▶ _EXERCISE AIM_
The answer is the full set of records below, transcribed exactly.

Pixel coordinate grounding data
= = = = =
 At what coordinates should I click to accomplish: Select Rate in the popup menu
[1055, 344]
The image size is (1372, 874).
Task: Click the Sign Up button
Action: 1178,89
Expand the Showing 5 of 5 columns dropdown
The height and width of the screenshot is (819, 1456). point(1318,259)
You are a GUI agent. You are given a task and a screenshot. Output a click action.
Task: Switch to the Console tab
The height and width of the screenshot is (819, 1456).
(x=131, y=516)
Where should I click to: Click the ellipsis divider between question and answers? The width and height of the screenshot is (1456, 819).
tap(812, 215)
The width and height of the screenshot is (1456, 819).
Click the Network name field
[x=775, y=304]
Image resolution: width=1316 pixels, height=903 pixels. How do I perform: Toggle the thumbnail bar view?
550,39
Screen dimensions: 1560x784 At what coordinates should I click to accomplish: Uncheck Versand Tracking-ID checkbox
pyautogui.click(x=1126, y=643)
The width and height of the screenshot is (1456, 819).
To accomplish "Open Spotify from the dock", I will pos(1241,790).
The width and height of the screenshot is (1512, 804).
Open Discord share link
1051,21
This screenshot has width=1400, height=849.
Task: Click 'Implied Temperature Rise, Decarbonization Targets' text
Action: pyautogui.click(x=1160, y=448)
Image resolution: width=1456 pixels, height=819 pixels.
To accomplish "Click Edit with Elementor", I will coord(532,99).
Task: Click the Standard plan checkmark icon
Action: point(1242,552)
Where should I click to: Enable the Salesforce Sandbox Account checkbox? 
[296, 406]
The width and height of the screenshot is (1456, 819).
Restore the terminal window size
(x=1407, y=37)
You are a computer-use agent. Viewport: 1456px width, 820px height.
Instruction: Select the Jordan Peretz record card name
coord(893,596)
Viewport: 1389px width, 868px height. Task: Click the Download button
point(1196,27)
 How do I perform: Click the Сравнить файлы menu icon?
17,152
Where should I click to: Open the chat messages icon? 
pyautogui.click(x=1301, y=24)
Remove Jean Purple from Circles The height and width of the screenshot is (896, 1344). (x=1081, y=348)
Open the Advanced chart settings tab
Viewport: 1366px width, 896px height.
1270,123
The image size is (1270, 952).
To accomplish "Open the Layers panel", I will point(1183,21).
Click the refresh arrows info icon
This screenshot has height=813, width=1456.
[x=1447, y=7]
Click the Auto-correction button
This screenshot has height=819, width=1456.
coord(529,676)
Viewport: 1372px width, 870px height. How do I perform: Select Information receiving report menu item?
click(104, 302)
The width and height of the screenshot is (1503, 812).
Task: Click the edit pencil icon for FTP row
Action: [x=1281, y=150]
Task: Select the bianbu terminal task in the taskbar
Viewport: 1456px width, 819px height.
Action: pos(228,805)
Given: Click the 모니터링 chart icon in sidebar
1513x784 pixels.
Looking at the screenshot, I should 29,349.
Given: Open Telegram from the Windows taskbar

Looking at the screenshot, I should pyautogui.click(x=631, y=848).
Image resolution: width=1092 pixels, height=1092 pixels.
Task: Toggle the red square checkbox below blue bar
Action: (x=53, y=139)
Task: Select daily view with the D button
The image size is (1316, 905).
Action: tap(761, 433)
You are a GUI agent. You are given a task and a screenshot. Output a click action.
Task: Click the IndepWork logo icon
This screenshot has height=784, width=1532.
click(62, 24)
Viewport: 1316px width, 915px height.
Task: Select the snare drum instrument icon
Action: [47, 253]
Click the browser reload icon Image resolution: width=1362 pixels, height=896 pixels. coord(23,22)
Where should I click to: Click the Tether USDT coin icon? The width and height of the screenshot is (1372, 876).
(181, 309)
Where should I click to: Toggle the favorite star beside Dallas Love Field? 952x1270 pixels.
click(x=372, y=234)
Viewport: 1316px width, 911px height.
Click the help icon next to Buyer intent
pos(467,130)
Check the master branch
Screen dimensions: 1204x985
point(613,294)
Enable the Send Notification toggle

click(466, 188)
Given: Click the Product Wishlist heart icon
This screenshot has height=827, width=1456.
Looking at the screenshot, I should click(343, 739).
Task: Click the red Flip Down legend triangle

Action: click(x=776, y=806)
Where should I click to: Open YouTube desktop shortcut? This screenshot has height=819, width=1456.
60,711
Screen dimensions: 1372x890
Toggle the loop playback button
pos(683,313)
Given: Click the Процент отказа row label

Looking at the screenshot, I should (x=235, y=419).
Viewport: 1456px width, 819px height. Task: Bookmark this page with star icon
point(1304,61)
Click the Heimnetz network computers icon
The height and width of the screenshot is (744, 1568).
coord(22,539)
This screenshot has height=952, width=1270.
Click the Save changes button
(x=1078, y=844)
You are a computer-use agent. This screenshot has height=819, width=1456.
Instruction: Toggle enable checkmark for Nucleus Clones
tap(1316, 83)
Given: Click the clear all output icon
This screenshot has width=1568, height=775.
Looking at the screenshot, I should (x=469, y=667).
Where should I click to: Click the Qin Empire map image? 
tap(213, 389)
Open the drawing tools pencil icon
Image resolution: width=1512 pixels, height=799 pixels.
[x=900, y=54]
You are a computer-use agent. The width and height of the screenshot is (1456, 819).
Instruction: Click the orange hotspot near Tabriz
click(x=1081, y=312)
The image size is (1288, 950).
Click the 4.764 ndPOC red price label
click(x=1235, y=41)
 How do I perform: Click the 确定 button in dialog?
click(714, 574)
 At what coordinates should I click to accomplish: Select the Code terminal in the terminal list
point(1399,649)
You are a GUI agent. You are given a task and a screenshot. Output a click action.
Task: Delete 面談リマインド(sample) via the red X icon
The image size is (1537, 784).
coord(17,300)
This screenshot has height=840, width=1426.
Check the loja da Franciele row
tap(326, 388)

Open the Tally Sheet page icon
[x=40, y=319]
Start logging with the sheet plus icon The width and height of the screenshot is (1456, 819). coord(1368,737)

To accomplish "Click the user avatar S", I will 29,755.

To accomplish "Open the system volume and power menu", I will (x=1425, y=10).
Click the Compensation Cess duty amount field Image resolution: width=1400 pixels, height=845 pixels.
= = = = =
▶ _ANSWER TO THIS PROBLEM_
 At what coordinates should I click to accomplish: Select Rate in the popup menu
[1055, 344]
The image size is (1372, 874).
Task: Click the Sign Up button
Action: 1178,89
Expand the Showing 5 of 5 columns dropdown
The height and width of the screenshot is (819, 1456). point(1318,259)
You are a GUI agent. You are given a task and a screenshot. Output a click action.
Task: Switch to the Console tab
The height and width of the screenshot is (819, 1456).
(x=131, y=516)
Where should I click to: Click the ellipsis divider between question and answers? The width and height of the screenshot is (1456, 819).
tap(812, 215)
The width and height of the screenshot is (1456, 819).
Click the Network name field
[x=775, y=304]
Image resolution: width=1316 pixels, height=903 pixels. How do I perform: Toggle the thumbnail bar view?
550,39
Screen dimensions: 1560x784 At what coordinates should I click to accomplish: Uncheck Versand Tracking-ID checkbox
pyautogui.click(x=1126, y=643)
The width and height of the screenshot is (1456, 819).
To accomplish "Open Spotify from the dock", I will pos(1241,790).
The width and height of the screenshot is (1512, 804).
Open Discord share link
1051,21
This screenshot has width=1400, height=849.
Task: Click 'Implied Temperature Rise, Decarbonization Targets' text
Action: pyautogui.click(x=1160, y=448)
Image resolution: width=1456 pixels, height=819 pixels.
To accomplish "Click Edit with Elementor", I will coord(532,99).
Task: Click the Standard plan checkmark icon
Action: point(1242,552)
Where should I click to: Enable the Salesforce Sandbox Account checkbox? 
[296, 406]
The width and height of the screenshot is (1456, 819).
Restore the terminal window size
(x=1407, y=37)
You are a computer-use agent. Viewport: 1456px width, 820px height.
Instruction: Select the Jordan Peretz record card name
coord(893,596)
Viewport: 1389px width, 868px height. Task: Click the Download button
point(1196,27)
 How do I perform: Click the Сравнить файлы menu icon?
17,152
Where should I click to: Open the chat messages icon? 
pyautogui.click(x=1301, y=24)
Remove Jean Purple from Circles The height and width of the screenshot is (896, 1344). (x=1081, y=348)
Open the Advanced chart settings tab
Viewport: 1366px width, 896px height.
1270,123
The image size is (1270, 952).
To accomplish "Open the Layers panel", I will point(1183,21).
Click the refresh arrows info icon
This screenshot has height=813, width=1456.
[x=1447, y=7]
Click the Auto-correction button
This screenshot has height=819, width=1456.
coord(529,676)
Viewport: 1372px width, 870px height. How do I perform: Select Information receiving report menu item?
click(104, 302)
The width and height of the screenshot is (1503, 812).
Task: Click the edit pencil icon for FTP row
Action: [x=1281, y=150]
Task: Select the bianbu terminal task in the taskbar
Viewport: 1456px width, 819px height.
Action: pos(228,805)
Given: Click the 모니터링 chart icon in sidebar
1513x784 pixels.
Looking at the screenshot, I should 29,349.
Given: Open Telegram from the Windows taskbar

Looking at the screenshot, I should pyautogui.click(x=631, y=848).
Image resolution: width=1092 pixels, height=1092 pixels.
Task: Toggle the red square checkbox below blue bar
Action: (x=53, y=139)
Task: Select daily view with the D button
The image size is (1316, 905).
Action: tap(761, 433)
You are a GUI agent. You are given a task and a screenshot. Output a click action.
Task: Click the IndepWork logo icon
This screenshot has height=784, width=1532.
click(62, 24)
Viewport: 1316px width, 915px height.
Task: Select the snare drum instrument icon
Action: [47, 253]
Click the browser reload icon Image resolution: width=1362 pixels, height=896 pixels. coord(23,22)
Where should I click to: Click the Tether USDT coin icon? The width and height of the screenshot is (1372, 876).
(181, 309)
Where should I click to: Toggle the favorite star beside Dallas Love Field? 952x1270 pixels.
click(x=372, y=234)
Viewport: 1316px width, 911px height.
Click the help icon next to Buyer intent
pos(467,130)
Check the master branch
Screen dimensions: 1204x985
point(613,294)
Enable the Send Notification toggle

click(466, 188)
Given: Click the Product Wishlist heart icon
This screenshot has height=827, width=1456.
Looking at the screenshot, I should click(343, 739).
Task: Click the red Flip Down legend triangle

Action: click(x=776, y=806)
Where should I click to: Open YouTube desktop shortcut? This screenshot has height=819, width=1456.
60,711
Screen dimensions: 1372x890
Toggle the loop playback button
pos(683,313)
Given: Click the Процент отказа row label

Looking at the screenshot, I should (x=235, y=419).
Viewport: 1456px width, 819px height. Task: Bookmark this page with star icon
point(1304,61)
Click the Heimnetz network computers icon
The height and width of the screenshot is (744, 1568).
coord(22,539)
This screenshot has height=952, width=1270.
Click the Save changes button
(x=1078, y=844)
You are a computer-use agent. This screenshot has height=819, width=1456.
Instruction: Toggle enable checkmark for Nucleus Clones
tap(1316, 83)
Given: Click the clear all output icon
This screenshot has width=1568, height=775.
Looking at the screenshot, I should (x=469, y=667).
Where should I click to: Click the Qin Empire map image? 
tap(213, 389)
Open the drawing tools pencil icon
Image resolution: width=1512 pixels, height=799 pixels.
[x=900, y=54]
You are a computer-use agent. The width and height of the screenshot is (1456, 819).
Instruction: Click the orange hotspot near Tabriz
click(x=1081, y=312)
The image size is (1288, 950).
Click the 4.764 ndPOC red price label
click(x=1235, y=41)
 How do I perform: Click the 确定 button in dialog?
click(714, 574)
 At what coordinates should I click to accomplish: Select the Code terminal in the terminal list
point(1399,649)
You are a GUI agent. You are given a task and a screenshot. Output a click action.
Task: Delete 面談リマインド(sample) via the red X icon
The image size is (1537, 784).
coord(17,300)
This screenshot has height=840, width=1426.
Check the loja da Franciele row
tap(326, 388)

Open the Tally Sheet page icon
[x=40, y=319]
Start logging with the sheet plus icon The width and height of the screenshot is (1456, 819). coord(1368,737)

To accomplish "Click the user avatar S", I will 29,755.

To accomplish "Open the system volume and power menu", I will (x=1425, y=10).
Click the Compensation Cess duty amount field Image resolution: width=1400 pixels, height=845 pixels.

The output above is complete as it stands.